MLP-BranchNet: A Deep Learning Architecture with SHAP Explainability for Predicting Student Dropout Rates

Abstract

Student dropout in higher education is a persistent challenge that impacts academic outcomes and institutional performance. Timely identification of at-risk students is crucial for enabling effective interventions. This study introduces MLP-BranchNet: A deep learning architecture with SHAP Explain-ability for predicting student dropout rates. The model utilizes a hybrid branching structure based on Multi-Layer Perceptrons (MLPs), where parallel branches independently learn feature abstractions before being fused into a unified representation. This design enables the model to capture complex, non-linear relationships within institutional datasets effectively. Following comprehensive preprocessing, including data cleaning, normalization, and exploratory data analysis, MLP-BranchNet was trained and evaluated.
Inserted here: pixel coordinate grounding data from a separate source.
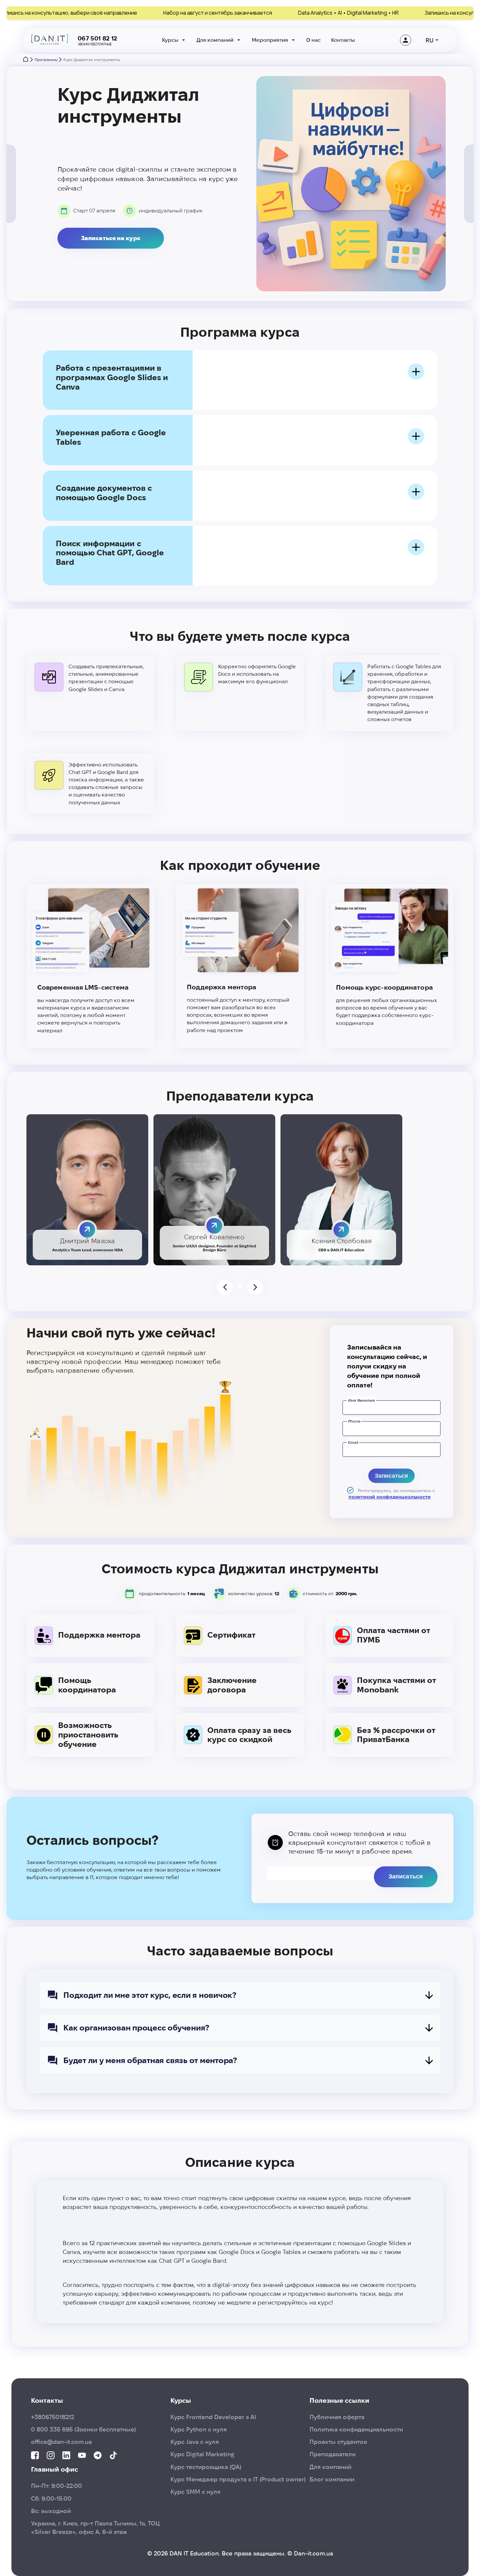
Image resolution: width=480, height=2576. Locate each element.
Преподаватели (333, 2454)
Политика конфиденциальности (356, 2429)
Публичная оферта (337, 2417)
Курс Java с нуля (194, 2442)
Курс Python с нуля (198, 2429)
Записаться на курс (110, 238)
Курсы (170, 40)
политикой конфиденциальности (389, 1497)
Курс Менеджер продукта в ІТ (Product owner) (238, 2479)
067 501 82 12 (97, 38)
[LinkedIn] (66, 2455)
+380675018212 (52, 2417)
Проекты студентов (338, 2442)
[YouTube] (82, 2455)
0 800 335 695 (83, 2429)
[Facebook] (35, 2455)
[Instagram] (51, 2455)
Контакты (343, 40)
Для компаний (215, 40)
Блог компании (332, 2479)
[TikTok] (113, 2455)
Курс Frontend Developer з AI (213, 2417)
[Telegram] (98, 2455)
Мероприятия (270, 40)
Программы (46, 59)
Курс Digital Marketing (202, 2454)
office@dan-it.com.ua (61, 2442)
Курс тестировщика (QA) (205, 2467)
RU (429, 40)
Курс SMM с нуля (195, 2492)
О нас (313, 40)
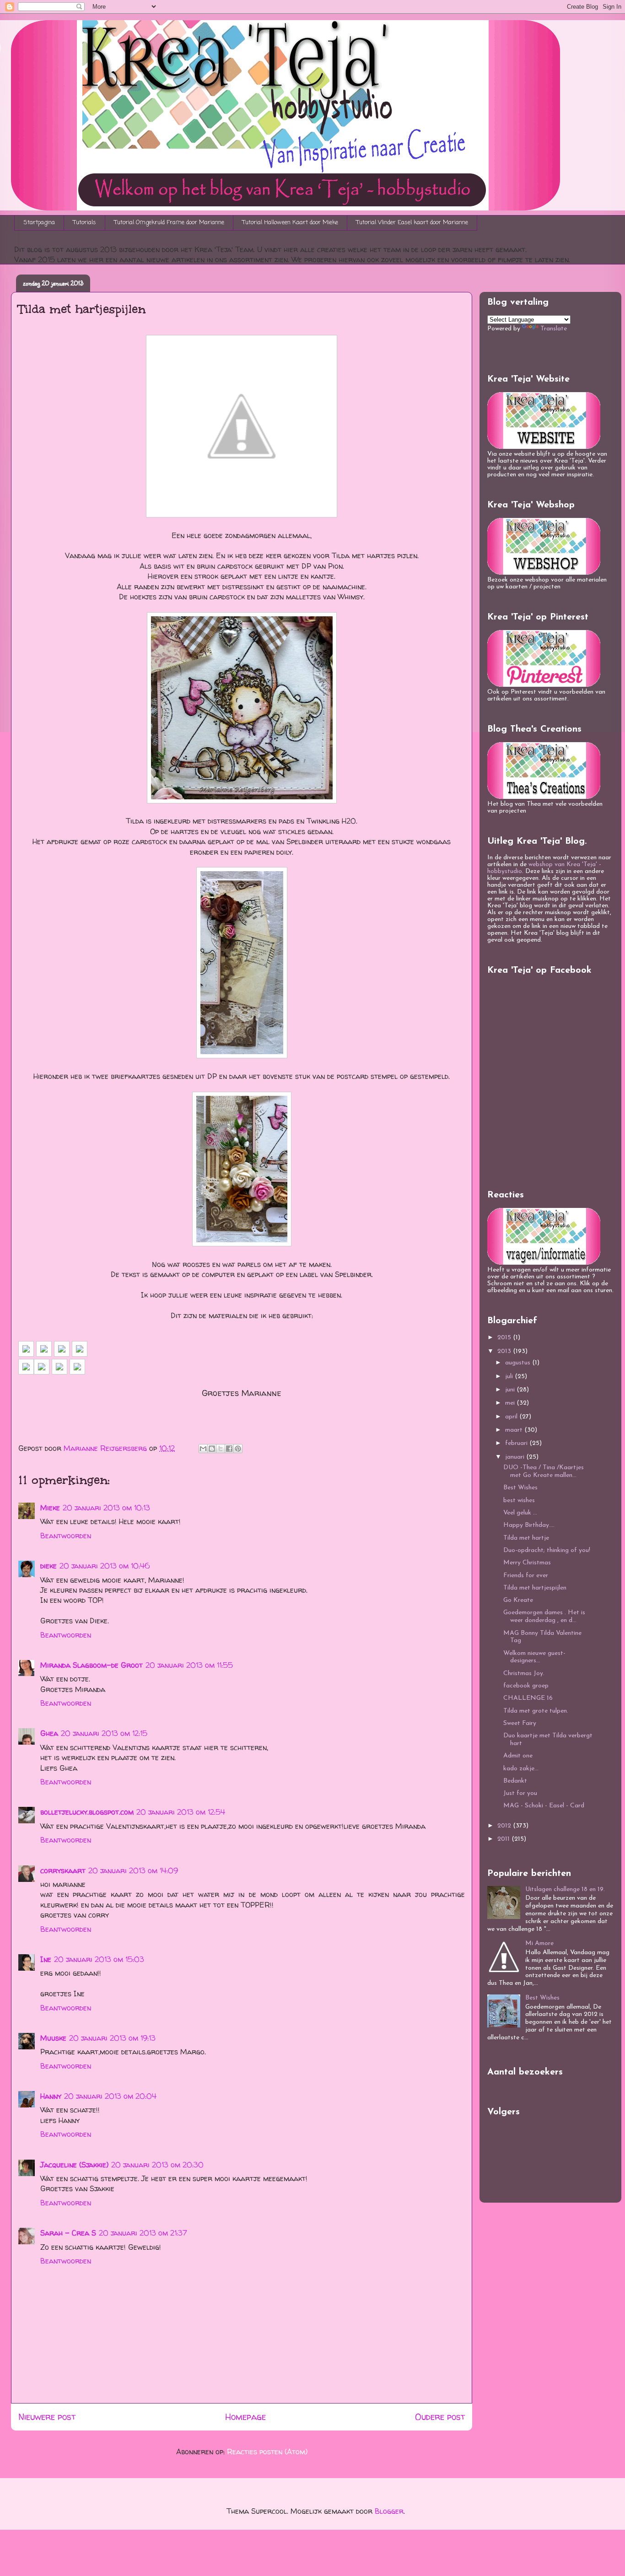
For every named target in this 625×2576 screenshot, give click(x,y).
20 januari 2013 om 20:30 (157, 2165)
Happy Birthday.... (529, 1525)
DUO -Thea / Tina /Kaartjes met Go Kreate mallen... (543, 1471)
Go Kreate (518, 1600)
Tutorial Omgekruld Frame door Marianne (169, 222)
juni (511, 1389)
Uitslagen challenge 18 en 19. (565, 1889)
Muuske (53, 2038)
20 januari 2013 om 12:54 (180, 1812)
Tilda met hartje (526, 1538)
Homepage (245, 2417)
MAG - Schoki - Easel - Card (543, 1805)
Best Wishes (520, 1487)
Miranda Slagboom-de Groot (91, 1665)
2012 (505, 1825)
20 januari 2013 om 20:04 (110, 2096)
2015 (505, 1337)
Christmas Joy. (523, 1673)
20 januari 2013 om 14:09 (133, 1870)
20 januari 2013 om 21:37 (143, 2233)
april (512, 1416)
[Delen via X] (220, 1448)
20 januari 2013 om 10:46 (104, 1566)
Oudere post (440, 2417)
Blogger (389, 2511)
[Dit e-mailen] (203, 1448)
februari (517, 1443)
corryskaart (63, 1870)
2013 (505, 1351)
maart (514, 1430)
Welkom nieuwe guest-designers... (534, 1657)
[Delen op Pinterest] (237, 1448)
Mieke (50, 1508)
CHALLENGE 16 (528, 1698)
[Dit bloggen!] (211, 1448)
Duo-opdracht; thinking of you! (546, 1550)
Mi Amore (539, 1943)
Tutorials (84, 222)
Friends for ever (525, 1575)
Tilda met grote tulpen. (535, 1711)
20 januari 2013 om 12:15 (104, 1733)
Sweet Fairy (519, 1723)
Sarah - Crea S (68, 2233)
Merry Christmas (527, 1562)
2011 (504, 1839)
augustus (518, 1362)
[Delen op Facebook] (229, 1448)
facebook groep (526, 1685)
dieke (48, 1566)
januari (515, 1457)
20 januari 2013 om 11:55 (189, 1665)
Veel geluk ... (520, 1512)
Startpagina (39, 222)
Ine (45, 1959)
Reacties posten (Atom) (267, 2452)
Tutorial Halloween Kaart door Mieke (290, 222)
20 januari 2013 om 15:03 (99, 1959)
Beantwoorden (65, 1536)
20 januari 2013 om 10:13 (106, 1508)
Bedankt (515, 1781)
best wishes (519, 1500)
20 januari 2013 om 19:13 (112, 2038)
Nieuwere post (46, 2417)
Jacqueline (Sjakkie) (74, 2165)
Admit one (518, 1755)
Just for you (520, 1793)
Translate (553, 328)
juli (510, 1376)
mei (511, 1403)
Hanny (50, 2096)
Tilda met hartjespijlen (534, 1587)
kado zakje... (521, 1768)
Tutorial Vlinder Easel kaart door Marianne (412, 222)
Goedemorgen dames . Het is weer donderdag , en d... (544, 1616)
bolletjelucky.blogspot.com (87, 1812)
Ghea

The model achieved a test accuracy of 68.5% and a loss of 0.6323, indicating good overall performance. While performance metrics such as precision, recall, and F1-score were promising, they also revealed limitations in detecting actual dropout cases, largely due to class imbalance. SHAP (SHap-ley Additive exPlanations) was employed to interpret feature contributions, achieving a confidence level of 74.28%, thereby enhancing the model’s transparency and trustworthiness. The ROC curve analysis yielded an AUC score of 0.51, suggesting the need for further optimization. An interactive dashboard was also developed to provide real-time visualization of predictions, feature attributions, and risk profiling for institutional stakeholders. This work highlights how interpretable deep learning models, such as MLPBranchNet, can support data-driven strategies in education. Future enhancements will include the integration of resampling techniques, ensemble methods, and domain-aware architectures to better address minority class prediction challenges.